■ DATA
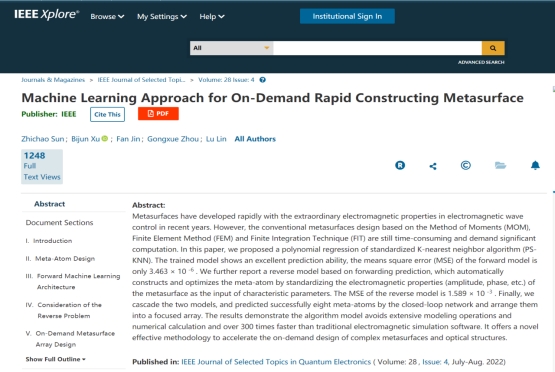Click the share icon

click(x=433, y=166)
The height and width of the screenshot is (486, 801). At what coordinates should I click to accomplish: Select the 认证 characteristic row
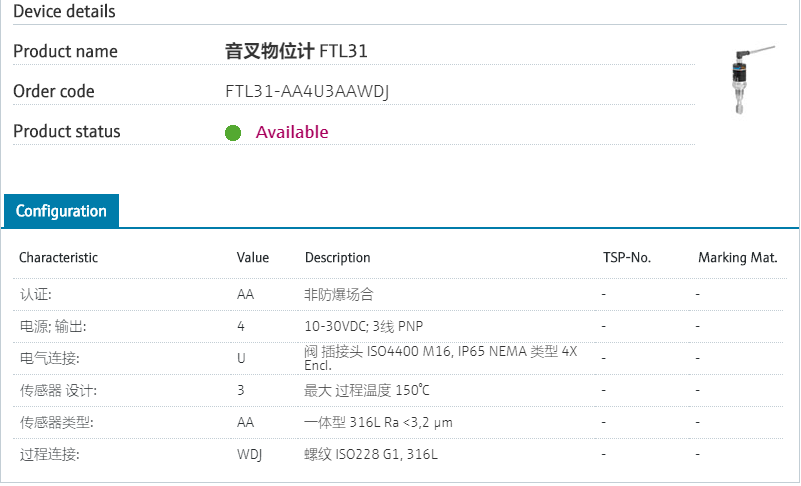36,295
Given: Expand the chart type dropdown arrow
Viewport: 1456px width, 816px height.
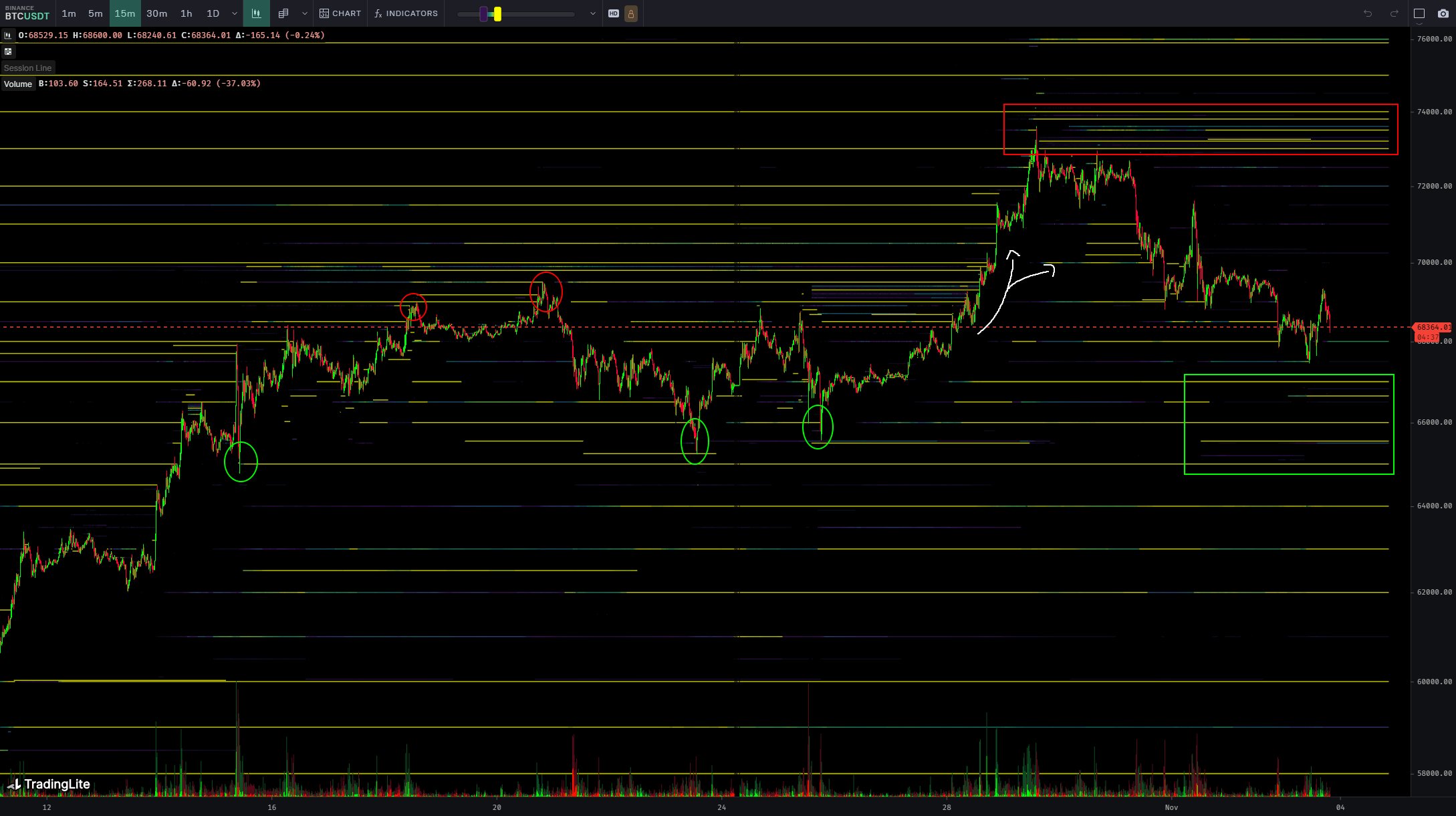Looking at the screenshot, I should point(305,13).
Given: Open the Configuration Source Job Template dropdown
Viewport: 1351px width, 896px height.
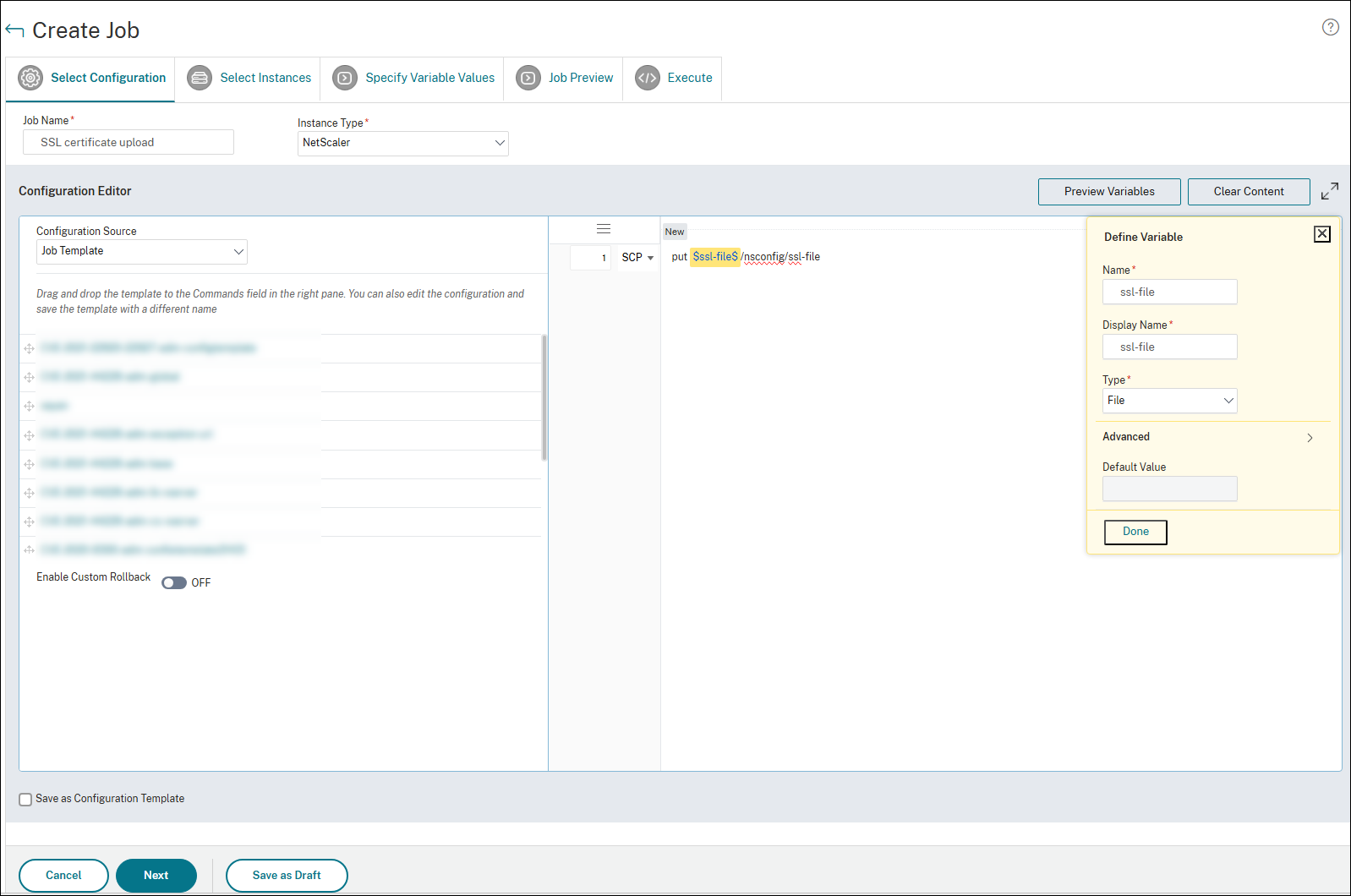Looking at the screenshot, I should [142, 251].
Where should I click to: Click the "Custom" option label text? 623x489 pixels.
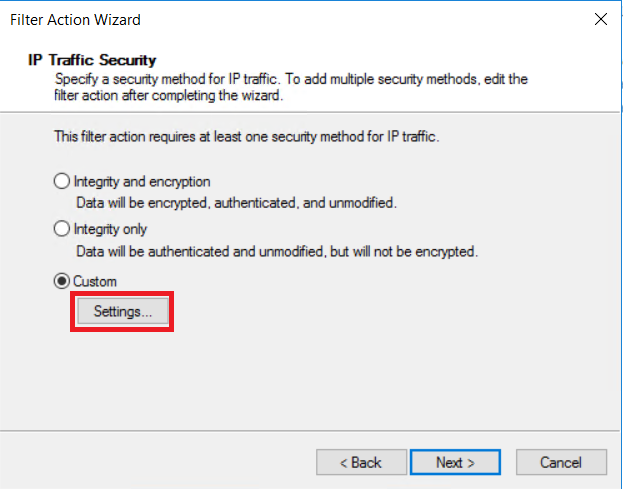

■ WHAT TO DO
Please write out the lines above exactly, from the one that contains "Viewport: 1456px width, 816px height." through the final line, and include none of the pictures.

■ SOLVED EXERCISE
Viewport: 1456px width, 816px height.
Looking at the screenshot, I should point(305,13).
Given: Open the Configuration Source Job Template dropdown
Viewport: 1351px width, 896px height.
Looking at the screenshot, I should [142, 251].
Where should I click to: Click the "Custom" option label text? 623x489 pixels.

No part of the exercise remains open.